How does the horse react to various physical exertions? What role does a rider’s weight play?
These are some of the questions which Stefánsdóttir has tried to answer. Her study encompassed 266 horses, both mares and stallions.
One of the issues Stefánsdóttir sought an answer to was how the horses react to a test of their running capabilities when being evaluated for breeding. In this test, the horse runs 2.9 kilometres at an average speed of 17.8 km per hour. Upon completion of this test all the horses had high heart rates and concentrations of lactic acid, or plasma lactate, in their muscle tissue. The stallions, however, had lower pulses and lactic acid concentrations than the mares.

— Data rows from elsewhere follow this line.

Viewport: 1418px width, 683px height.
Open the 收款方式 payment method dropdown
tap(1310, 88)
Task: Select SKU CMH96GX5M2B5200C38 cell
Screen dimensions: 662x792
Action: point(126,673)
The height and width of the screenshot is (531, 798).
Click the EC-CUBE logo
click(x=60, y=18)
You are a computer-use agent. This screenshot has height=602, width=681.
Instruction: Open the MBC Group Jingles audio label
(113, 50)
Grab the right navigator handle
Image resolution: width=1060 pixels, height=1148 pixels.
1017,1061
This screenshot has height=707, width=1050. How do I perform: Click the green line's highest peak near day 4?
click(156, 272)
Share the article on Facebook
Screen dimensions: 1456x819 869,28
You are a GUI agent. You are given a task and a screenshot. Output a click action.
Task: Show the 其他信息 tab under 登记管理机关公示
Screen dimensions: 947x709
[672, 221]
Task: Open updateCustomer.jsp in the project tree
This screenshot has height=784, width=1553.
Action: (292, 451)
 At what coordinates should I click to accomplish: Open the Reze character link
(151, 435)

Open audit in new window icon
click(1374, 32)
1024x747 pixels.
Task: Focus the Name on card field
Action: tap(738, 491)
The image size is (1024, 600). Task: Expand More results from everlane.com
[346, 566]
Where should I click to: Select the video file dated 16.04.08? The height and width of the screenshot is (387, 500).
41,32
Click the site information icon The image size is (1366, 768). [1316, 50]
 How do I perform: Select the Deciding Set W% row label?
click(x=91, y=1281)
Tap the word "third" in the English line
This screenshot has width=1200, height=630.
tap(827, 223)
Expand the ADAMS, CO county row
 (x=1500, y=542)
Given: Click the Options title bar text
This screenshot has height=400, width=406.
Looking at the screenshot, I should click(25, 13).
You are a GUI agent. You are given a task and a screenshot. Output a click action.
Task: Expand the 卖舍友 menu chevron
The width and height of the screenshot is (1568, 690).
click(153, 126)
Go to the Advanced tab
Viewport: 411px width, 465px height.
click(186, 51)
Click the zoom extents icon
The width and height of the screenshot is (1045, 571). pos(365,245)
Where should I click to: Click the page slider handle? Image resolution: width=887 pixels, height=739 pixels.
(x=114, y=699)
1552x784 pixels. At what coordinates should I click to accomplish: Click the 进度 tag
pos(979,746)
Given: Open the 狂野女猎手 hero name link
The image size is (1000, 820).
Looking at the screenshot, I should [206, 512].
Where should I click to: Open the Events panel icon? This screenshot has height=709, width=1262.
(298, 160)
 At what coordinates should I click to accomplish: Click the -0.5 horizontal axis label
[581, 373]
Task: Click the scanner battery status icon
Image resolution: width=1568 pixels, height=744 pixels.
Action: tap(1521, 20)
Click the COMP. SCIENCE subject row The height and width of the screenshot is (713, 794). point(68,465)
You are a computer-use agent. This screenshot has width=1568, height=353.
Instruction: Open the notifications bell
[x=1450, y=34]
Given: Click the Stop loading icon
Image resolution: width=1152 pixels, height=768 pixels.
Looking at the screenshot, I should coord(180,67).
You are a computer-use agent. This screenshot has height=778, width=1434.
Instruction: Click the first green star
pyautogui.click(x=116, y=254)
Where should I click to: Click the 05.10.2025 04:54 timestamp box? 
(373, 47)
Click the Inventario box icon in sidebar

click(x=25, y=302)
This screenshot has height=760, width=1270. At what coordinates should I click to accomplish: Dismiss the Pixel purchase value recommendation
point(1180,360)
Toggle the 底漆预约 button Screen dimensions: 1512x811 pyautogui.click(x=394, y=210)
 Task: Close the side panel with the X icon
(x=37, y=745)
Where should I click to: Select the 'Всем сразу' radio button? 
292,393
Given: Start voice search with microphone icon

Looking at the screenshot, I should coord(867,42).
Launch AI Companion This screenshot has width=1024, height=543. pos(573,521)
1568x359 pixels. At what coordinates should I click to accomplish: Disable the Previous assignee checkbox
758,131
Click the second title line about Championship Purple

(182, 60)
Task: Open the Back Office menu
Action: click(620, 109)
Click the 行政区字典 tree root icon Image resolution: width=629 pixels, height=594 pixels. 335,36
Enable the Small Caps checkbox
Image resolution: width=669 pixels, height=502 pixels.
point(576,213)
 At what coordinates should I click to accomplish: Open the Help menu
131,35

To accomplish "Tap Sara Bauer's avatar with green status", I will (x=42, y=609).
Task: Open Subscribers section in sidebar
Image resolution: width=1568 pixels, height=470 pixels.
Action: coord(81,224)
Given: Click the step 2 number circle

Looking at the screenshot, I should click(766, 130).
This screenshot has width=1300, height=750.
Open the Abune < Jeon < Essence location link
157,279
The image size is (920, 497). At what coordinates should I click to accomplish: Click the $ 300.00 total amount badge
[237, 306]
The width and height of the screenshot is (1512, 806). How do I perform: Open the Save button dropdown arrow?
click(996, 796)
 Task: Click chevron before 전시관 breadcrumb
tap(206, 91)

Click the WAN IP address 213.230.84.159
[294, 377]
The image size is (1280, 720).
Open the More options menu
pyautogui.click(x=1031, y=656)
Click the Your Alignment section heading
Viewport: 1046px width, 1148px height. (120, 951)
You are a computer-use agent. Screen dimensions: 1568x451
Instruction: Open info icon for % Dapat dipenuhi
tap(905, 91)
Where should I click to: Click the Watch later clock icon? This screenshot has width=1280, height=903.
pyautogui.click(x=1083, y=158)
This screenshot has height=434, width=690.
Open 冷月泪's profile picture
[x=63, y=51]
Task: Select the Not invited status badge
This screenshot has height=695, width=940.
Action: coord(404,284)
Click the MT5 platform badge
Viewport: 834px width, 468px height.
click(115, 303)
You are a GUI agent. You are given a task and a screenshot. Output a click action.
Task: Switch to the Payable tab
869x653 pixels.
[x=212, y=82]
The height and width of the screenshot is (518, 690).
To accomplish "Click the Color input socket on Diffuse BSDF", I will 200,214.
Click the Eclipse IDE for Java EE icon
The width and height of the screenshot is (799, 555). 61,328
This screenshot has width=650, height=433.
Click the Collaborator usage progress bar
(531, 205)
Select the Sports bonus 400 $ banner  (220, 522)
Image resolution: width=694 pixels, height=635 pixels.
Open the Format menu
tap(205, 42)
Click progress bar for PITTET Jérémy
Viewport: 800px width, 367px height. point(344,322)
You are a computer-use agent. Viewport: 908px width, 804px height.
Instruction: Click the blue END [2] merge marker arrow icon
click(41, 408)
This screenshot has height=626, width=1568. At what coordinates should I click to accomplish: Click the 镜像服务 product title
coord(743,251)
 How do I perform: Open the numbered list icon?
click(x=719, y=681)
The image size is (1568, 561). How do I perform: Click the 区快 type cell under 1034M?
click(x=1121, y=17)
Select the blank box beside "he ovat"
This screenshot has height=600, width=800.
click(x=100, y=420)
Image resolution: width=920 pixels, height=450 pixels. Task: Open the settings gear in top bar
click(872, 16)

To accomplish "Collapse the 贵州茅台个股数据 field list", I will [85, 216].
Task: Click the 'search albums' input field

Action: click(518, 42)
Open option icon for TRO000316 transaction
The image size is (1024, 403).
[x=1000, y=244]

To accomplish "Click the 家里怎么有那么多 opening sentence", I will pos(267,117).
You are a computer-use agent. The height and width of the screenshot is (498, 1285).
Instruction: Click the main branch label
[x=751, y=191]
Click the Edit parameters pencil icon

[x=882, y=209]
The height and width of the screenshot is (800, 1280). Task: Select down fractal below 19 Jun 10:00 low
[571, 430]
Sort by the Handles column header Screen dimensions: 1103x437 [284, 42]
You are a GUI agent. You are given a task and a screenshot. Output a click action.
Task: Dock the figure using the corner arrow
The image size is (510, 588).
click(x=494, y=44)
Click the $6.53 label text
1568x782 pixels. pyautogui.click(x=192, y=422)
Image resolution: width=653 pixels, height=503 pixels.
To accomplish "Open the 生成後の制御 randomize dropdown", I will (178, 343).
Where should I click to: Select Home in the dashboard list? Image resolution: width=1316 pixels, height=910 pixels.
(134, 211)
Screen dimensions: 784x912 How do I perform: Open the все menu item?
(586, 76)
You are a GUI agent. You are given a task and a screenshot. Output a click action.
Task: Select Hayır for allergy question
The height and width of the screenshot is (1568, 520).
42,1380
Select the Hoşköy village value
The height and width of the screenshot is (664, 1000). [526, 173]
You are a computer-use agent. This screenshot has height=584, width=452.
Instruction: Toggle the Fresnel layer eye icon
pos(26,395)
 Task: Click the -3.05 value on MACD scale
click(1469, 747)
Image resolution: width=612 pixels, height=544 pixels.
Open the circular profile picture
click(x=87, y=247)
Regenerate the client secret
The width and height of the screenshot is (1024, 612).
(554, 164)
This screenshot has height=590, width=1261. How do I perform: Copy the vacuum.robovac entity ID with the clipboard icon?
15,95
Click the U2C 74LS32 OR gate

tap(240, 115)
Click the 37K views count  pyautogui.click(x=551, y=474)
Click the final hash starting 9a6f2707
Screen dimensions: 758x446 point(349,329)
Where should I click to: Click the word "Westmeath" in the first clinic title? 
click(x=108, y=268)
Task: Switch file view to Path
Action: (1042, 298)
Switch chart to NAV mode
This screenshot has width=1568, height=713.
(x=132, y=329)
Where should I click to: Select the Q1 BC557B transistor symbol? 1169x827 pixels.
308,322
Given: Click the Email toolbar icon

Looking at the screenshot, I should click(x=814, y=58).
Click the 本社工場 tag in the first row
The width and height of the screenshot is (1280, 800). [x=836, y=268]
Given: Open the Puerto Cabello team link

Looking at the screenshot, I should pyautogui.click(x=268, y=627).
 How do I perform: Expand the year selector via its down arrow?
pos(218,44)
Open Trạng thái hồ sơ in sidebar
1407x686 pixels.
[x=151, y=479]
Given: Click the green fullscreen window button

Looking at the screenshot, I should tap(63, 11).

The results indicate how the horses should be trained to perform as well as possible.
“We should focus both on intensive interval training and endurance training,” says the researcher.
Erik Andersen, head of education at the Norwegian Icelandic Horse Association, agrees completely:
“In Icelandic horse circles it is much too common to let the horses rest entirely during the winter half of the year. All the intensive training is then concentrated in the spring and summer in connection with meets and competitions,” says Andersen.
He has over 45 years of experience in training Icelandic horses and is also a riding instructor and competition judge.
Andersen recommends an increase in training in the autumn and winter months, both with long rides at low intensities and shorter intervals at higher intensities. But horses should also be allowed to recover more between meets and contests in the spring and summer than they are today.
The Icelandic horse is relatively small, on average 140 cm tall and weighing in at 350 kg, but they are ridden by all sizes of adults. In equestrian circles, people discuss whether it’s a good idea to let adults ride Icelandic horses. Stefánsdóttir has investigated how the horse is physiologically affected by the weight of the rider. Stefánsdóttir altered the riders’ weights from 20 percent up to 35 percent of the horses’ own weights.
The results of the tests showed that the heart rates and concentrations of plasma lactate in the horses’ muscles increased when riders were heavier. The size of the horses’ back muscles also had an impact. Horses with more powerful back muscles were more capable of riding faster and further with heavier riders than horses with narrower backs.
“This shows in turn that good basic training is important for Icelandic horse performance. The Icelandic horse should not carry too heavy a load on a daily basis, but unfortunately their riders are often much too heavy,” says Andersen. He says the maximum weight of a rider should be one quarter of the horse’s weight.